MiBACT– U4H task force assessment mission for the Beirut cultural heritage
Following the disastrous explosion that hit the city of Beirut on 4 August 2020, causing more than 200 deaths and immense destruction in the urban, social and cultural fabric of the city, the Institutes in charge of cultural heritage – CH safeguarding have activated a prompt response, also at international level. In this context of international mobilization, the Italian Minister for Cultural Heritage and Activities and Tourism, Dario Franceschini, proposed to the Lebanese Minister of Culture, Abbas Mortada, the intervention of the Unite4Heritage Task Force, to support the Lebanese authorities in the activities required for safeguarding the cultural heritage affected by the event.
The Plenipotentiary and Diplomatic Advisor Minister Uberto Vanni d’Archirafi has coordinated the organization of the MiBACT Task Force mission, in close cooperation with the Italian Embassy in Lebanon, in the person of Ambassador Nicoletta Bombardiere, with the logistical support of the First Secretary of the Embassy Dr. Emanuele D’Andrassi and the Carabinieri Command – Cultural Heritage Protection Unit. The particular health emergency caused by Sars Cov-2 has stressed the need for specific health protocols both when leaving the country of origin and entering the host country.

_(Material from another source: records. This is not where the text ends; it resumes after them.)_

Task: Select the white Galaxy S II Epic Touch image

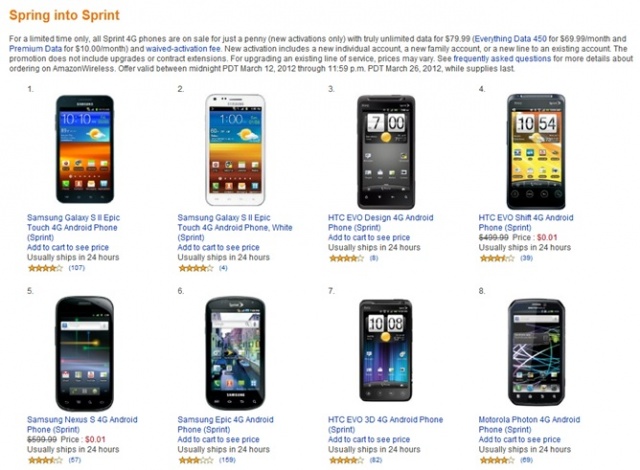Action: 235,150

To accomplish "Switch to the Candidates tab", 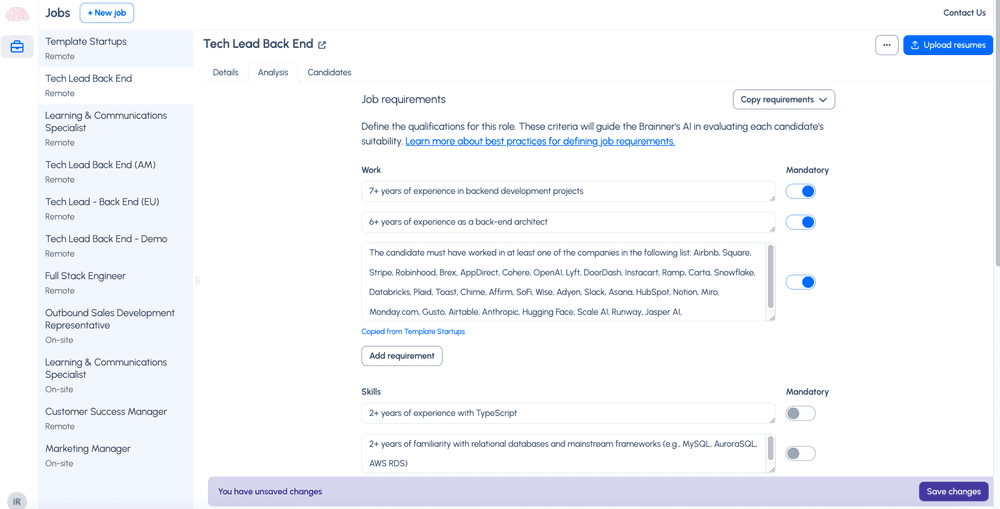I will pos(329,72).
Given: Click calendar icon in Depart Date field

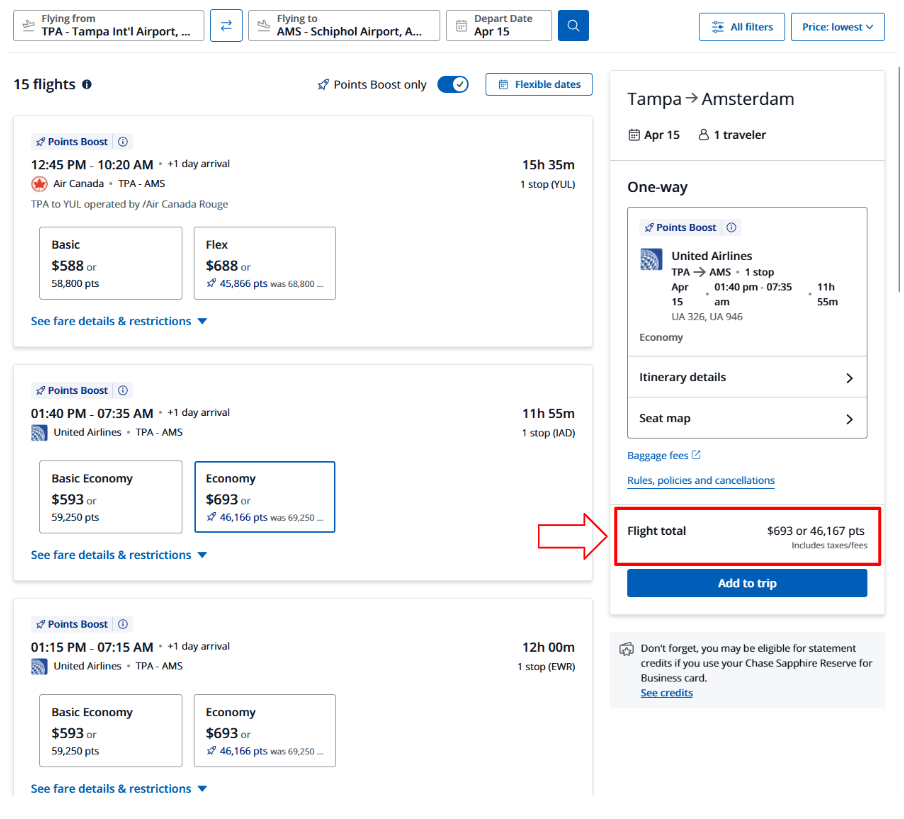Looking at the screenshot, I should coord(461,26).
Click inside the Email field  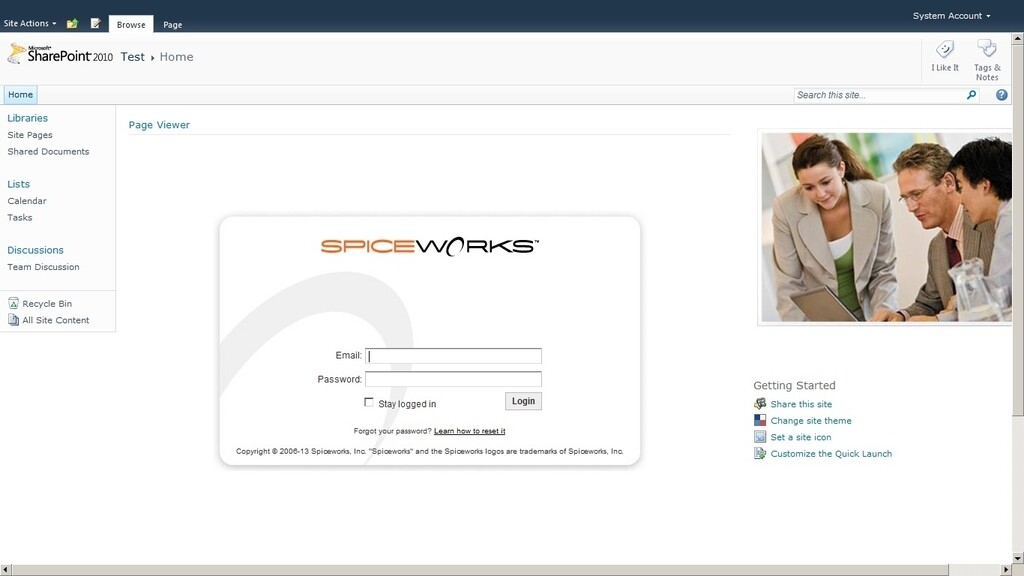pos(452,355)
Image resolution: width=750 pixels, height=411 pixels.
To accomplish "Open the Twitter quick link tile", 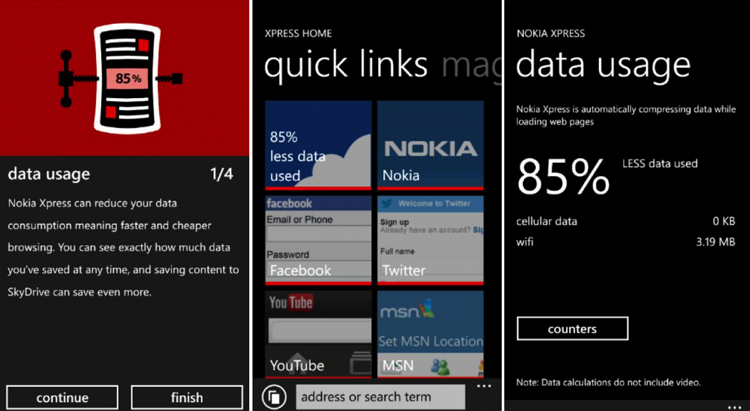I will [x=430, y=239].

On 29th September, MiBACT’s General Secretary, upon proposal by the Contact Point, has activated a first mission with the task of carrying out a survey on both mobile and immovable cultural heritage affected by the explosion, the state of damage and the activities necessary for its safety and subsequent restoration. Therefore, in line with the provisions of the MiBACT-U4H Task Force Operating Regulation, the “Damage Survey” Operating Unit was activated.
The Mission Planning
Since the formalization of Minister Franceschini’s willingness to send the Unite4Heritage Task Force, the Contact Point of the MiBACT-U4H (1), following a first assessment (2), on the cultural heritage potentially affected by the event, namely on the typologies and conservation characteristics established by a preliminary report, has defined the composition of the Task Force for the MiBACT part. This Unit was composed by MiBACT experts, in this case by: an architect specialized in monument restoration, a diagnostician officer, a restorer specialized in stone artifacts and decorated surfaces, a technology officer, a restorer specialized in wooden artifacts and structural wood conservation and an expert in movable property management in emergency, by a restorer specialized in archival material and a photographer (unfortunately the latter two professionals were unable to leave for serious personal reasons). As per the Task Force CC-U4H component (Carabinieri Command- Cultural Heritage Protection Unit) a lieutenant colonel and a marshal were involved.
The Team left Rome on 12 October and came back on 19 October. On the first day, 13 October, after the required checks for COVID-19 prevention, the Team met the General Director of Antiquities of the Ministry of Culture, Sarkis Khoury and soon after the Director of the National Museum, Anne Marie Afeiche that accompanied the Team on an inspection in the Museum. These inspections were carried out on 14, 15, 16 and 17 October 2020 and concerned the districts of Downtown, Sursock, Gemmayzeh, Rmeil and Karantina, severely hit by the impact of the explosion of 4 August 2020. They visited 3 mosques, 4 churches, 1 museum, 12 historical buildings, the National Library and the popular district of Karantina. The team was able to ascertain the importance of the damage that the explosion on 4 August inflicted on the city’s cultural heritage, giving an in-depth description of it in the technical mission report (3) that acknowledges the uniqueness of Libyan cultural heritage, its building construction traditions as well as the permanence of types and decorative features that are very important for Beirut’s identity.
At the time of the inspection, the removal of the rubble, promptly activated, was almost complete, as was the start of numerous recovery operations, in some cases already in advanced progress. Many safety activities on public buildings have been financed directly by UNESCO and, in some cases, by various NGOs. Among the critical issues that emerged during the inspections was the need for roofs, also temporary, to protect the buildings from the imminent heavy rains expected in the fall season. The adequate management of rubble, especially the remains of damaged decorations, is also a criticality reported by the competent local authorities.
The Future Developments of the Mission
For the time being, in consideration of the Lebanese needs for the safeguard of Beirut’s cultural heritage, and of the technical/scientific capabilities of our Ministry, some important possibilities for the development of this first reconnaissance mission are being assessed with all the authorities at various levels involved, hoping that they will soon be put in place.